La baleine samaritaine

20 juil. 2004

56ème Commission Baleinière Internationale.
Sorrente -Italie
Communiqué n°3

Coalition francophone – ECCEA, Robin des Bois, ASMS OceanCare

Le Japon a demandé à ce qu’un nouveau point intitulé  » Future chasse durable à la baleine – pleine utilisation des baleines tuées  » soit inscrit dans l’agenda de la 56ème session plénière de la CBI. Le but avoué de cette manœuvre qui laisse plus d’une délégation perplexe est de présenter un historique de la chasse à la baleine, en particulier en Antarctique, en soulignant les multiples utilisations possibles des différentes parties des baleines tuées. Pour cela, le Japon se réfère au développement durable et à l’article VIII 2 de la Convention fondatrice de la CBI qui stipule que  » toutes les baleines prises sous ces permis spéciaux (permis scientifiques) doivent autant que possible être traitées et les recettes seront réparties selon les orientations fixées par le pays titulaire du permis ».

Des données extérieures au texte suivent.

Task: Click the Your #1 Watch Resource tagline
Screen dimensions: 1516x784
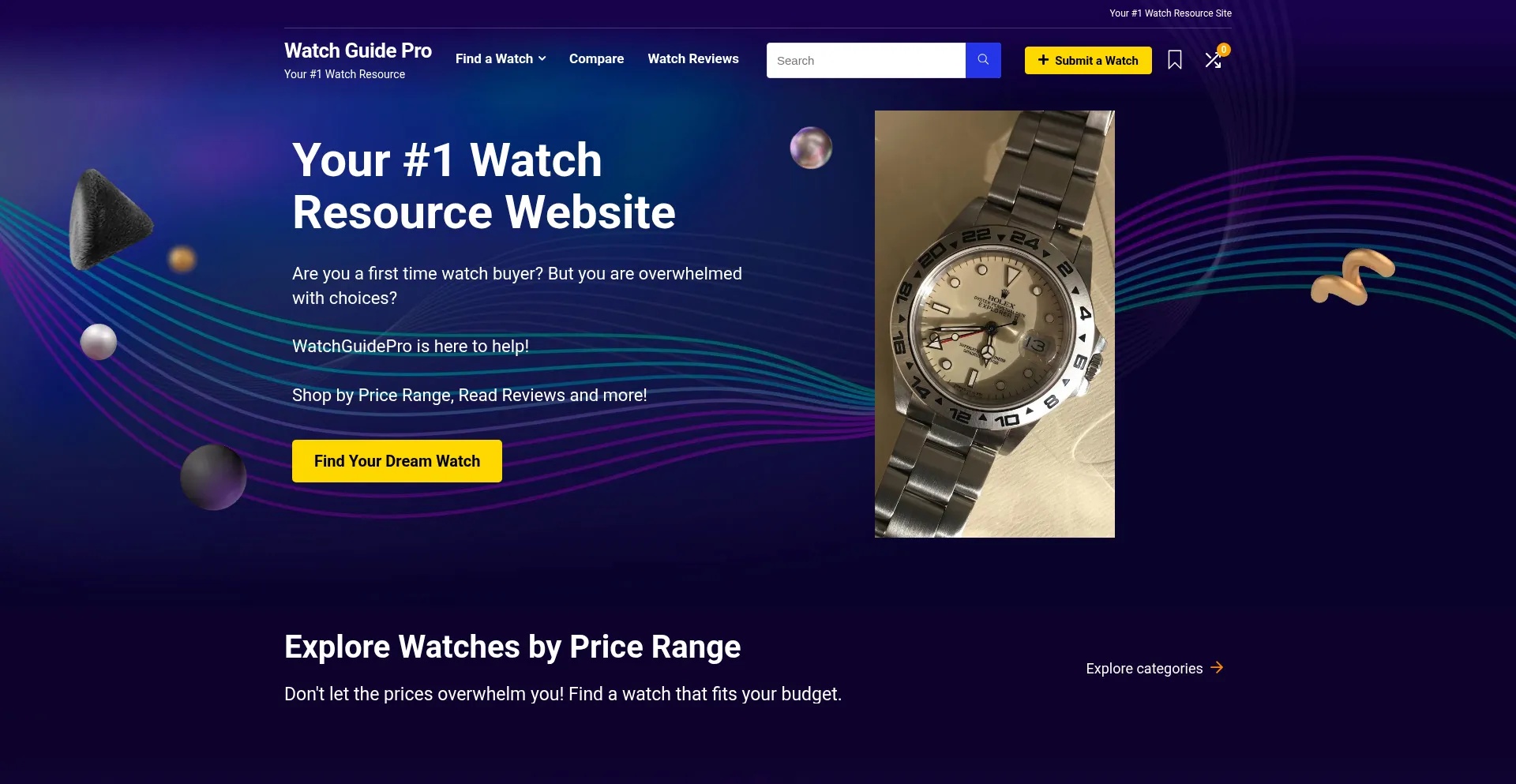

Le Japon sait mieux que quiconque que le marché de la viande de baleine est moribond et non-rentable étant donnés les frais à engager pour armer les navires de chasse et le peu d’appétit des populations pour la viande de baleine. Il s’agirait donc de ressusciter une industrie du luxe beaucoup plus lucrative, axée sur les autres sous-produits de la baleine comme l’ivoire ou le spermaceti du cachalot. Jusqu’alors, le Japon n’a délivré aucune information à la Commission sur la vente ou la distribution de ces produits obtenus dans le cadre de la chasse scientifique (13 cachalots tués entre 2001 et 2003). Pour sûr, ils n’ont pas été rejetés à la mer. Un cachalot contient entre 1 et 3 tonnes de spermaceti. Il se vendait au moins 70 euros le kilo avant l’entrée en vigueur du moratoire sur la chasse commerciale. Le spermaceti était présenté comme un remède miracle contre les meurtrissures, les contusions internes, les toux, les abcès, les diarrhées, les ulcères, la vérole, les pustules …. Le spermaceti, appelé aussi blanc de baleine, s’est surtout fait une réputation grâce à son appellation inspirée du nom de la semence mâle du cachalot. Les apothicaires se sont bien gardés de faire savoir au grand public qu’il s’agissait d’une supercherie, afin de préserver l’idée de rareté extrême et de puissance. En fait, le spermaceti est situé dans la subdivision inférieure de la tête du cachalot.

Le Japon n’a jamais été en reste pour mener des campagnes de promotion des produits de la baleine. Encore aujourd’hui, les slogans affirment qu’en manger rend en bonne santé physique et psychologique. Chaque partie peut techniquement être utilisée, transformée et vendue, pour peu que le marketing fasse référence à des pouvoirs mystérieux venus de la profondeur des océans.

Les os broyés étaient employés comme engrais, les fanons servaient à faire des parasols, éventails, baguettes d’écuyers et des corsets, les côtes et les ossements étaient utilisés comme matériaux de construction, le sang et la bile servaient à faire des vernis et colorants, des vitamines étaient extraites du foie … Il y a 20 ans, il n’était pas possible ou d’usage de confectionner des sacs à mains en peau de baleine mais aujourd’hui, la maroquinerie qui s’est déjà attaquée aux peaux de requins et de saumons n’aurait aucun mal à susciter un vif intérêt des consommateurs.

En attendant une éventuelle levée du moratoire sur la chasse commerciale, la stratégie est de préparer le terrain publicitaire et commercial. En Europe, il est interdit d’importer et de commercialiser toutes parties ou sous-produits des baleines depuis 1981.